Play it with the sound turned up so you can hear it in her voice.
Then there are the children who have lost the adults in their family, and have formed tiny bands to fend for themselves, the tweens taking care of the infants and toddlers.
NBC News: “A story of survival: 13-year-old takes care of seven siblings amid the war in Gaza “
Here is the YouTube transcript of this tale of children in Rafah, translated from Arabic:
The little boy, Mohammad Ali Yazji says, “This is Mayar, and this is Tulin, and this is Youssef, and this is Zaher, and this is Suwar. And this is Ward, and this is Fatima, and this is Mays.”
The little girl says. “I’m with my little sister, who keeps crying while I wash her clothes. Her clothes are dirty and my mother has been martyred, and my father is in Gaza [City], not able to get the message to us. We don’t know what to do.
Mohammad Ali says, “I’m sitting here, making milk for my little sister. trying to feed her since I haven’t fed her milk since the morning. She’s crying because she’s hungry and there’s no one to nurse her.

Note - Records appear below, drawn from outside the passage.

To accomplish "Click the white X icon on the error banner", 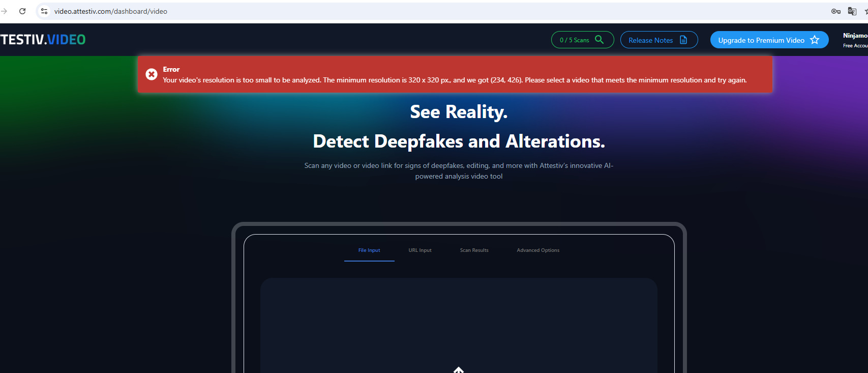I will 152,74.
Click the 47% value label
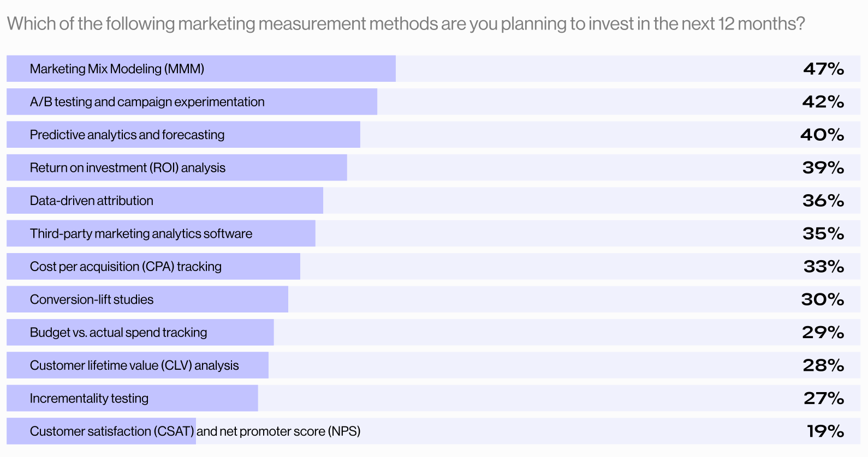Viewport: 868px width, 457px height. tap(823, 69)
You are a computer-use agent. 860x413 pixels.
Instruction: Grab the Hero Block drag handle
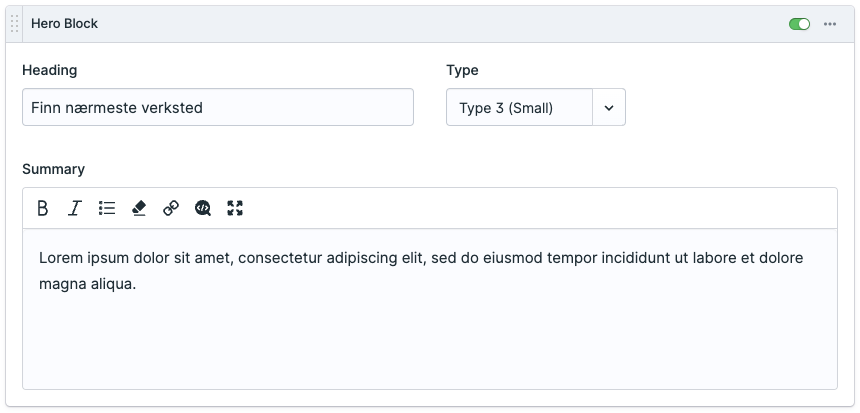click(x=15, y=24)
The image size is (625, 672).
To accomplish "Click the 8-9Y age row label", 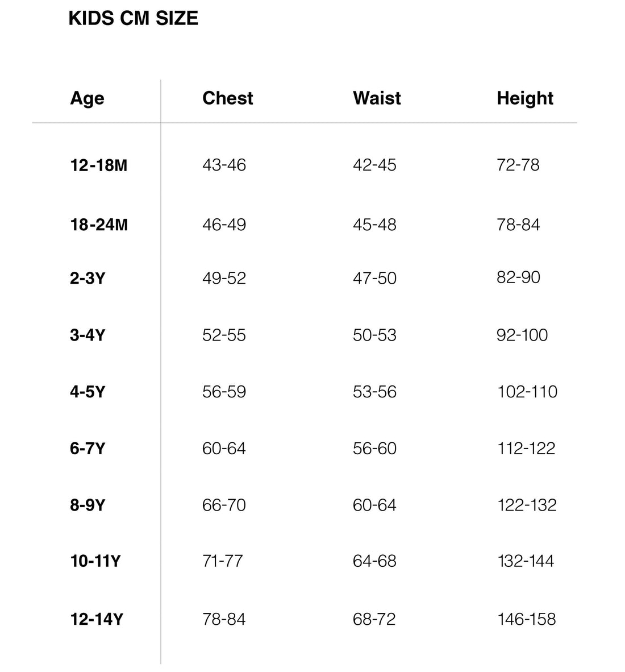I will click(x=88, y=505).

“I mean, I feel it. I mean, no one understands her. My mother used to, you know, when she got hungry she would feed her. She knew how to quieten her when she cried.
“I don’t know how to do any of this. I mean, this is my little sister, and when I see her, I feel so sorry for her. I don’t know what to do for her. At least bring us milk and Pampers. Where should I get this stuff.
“Ah, from this hunger… she cries out of hunger.
“Go pigeon, don’t take too long, go to sleep, go to sleep, go to sleep.
“To sleep.
“I’m not sure if there’s anyone left in our family alive except for my uncle. When I saw the international aid, I mean, people know that our father is missing and our mother has been martyred, but they bring us little help or not at all. At most, we get light aid locally.
“Every day we get a can of beans or a can of chickpeas, maybe, or we get a few vegetables, a little financial aid
“I go to bring them something so they forget the war and do not get bored — a toy to play with, and, I mean, to bring them something to forget the hurt.
“We are supposed to have a father and a mother, but now there’s nobody, and when we sleep, all my siblings, they sit there, and every time there’s a noise, they start crying and screaming. There’s nobody to make them feel safe.”
Six month old Tulin, whose name means “moonbeam,” fell ill with gastroenteritis.
This video report was from NBC News Digital. It was produced by Ala’a Ibrahim, edited by Jacob Condon, with Jonathan Rinkerman the production manager, Marshall Crook the senior producer, and Rachel Morehouse the executive producer. God bless their souls. I’m not sure it was ever aired. The major networks haven’t covered the Palestinian side of the Gaza War for the most part.
As for the children dead under rubble, it should be remembered that the UN High Commissioner on Human Rights has found instances where the Israeli Air Force (IAF) dropped 2,000-pound bombs on residential apartment buildings, flattening them and spreading destruction all along their quarter mile blast radius. It takes most adults about 5 minutes to walk a quarter of a mile. Imagine your neighborhood. If you walked for five minutes, how many houses or apartment buildings would you pass? Imagine them all blown to smithereens.
Children and others trapped under the rubble of destroyed buildings could not be rescued in Gaza, as they might be in most cities in the United States. The Israelis have limited the import of earth moving equipment since they slapped an extensive economic siege on Gaza in 2007. And the IAF has targeted such equipment in its air raids over the past eight months.
Children who were alive under the rubble couldn’t be gotten out, no matter how frantic their parents or relatives or neighbor were. They died slowly of lack of water. After about three days of not drinking anything, most people die of renal failure. They would have been parched, whimpering, head hammering, in the dark, alone. Some of the 4,000 who were not immediately turned into red mist by the Israeli bombs died like that.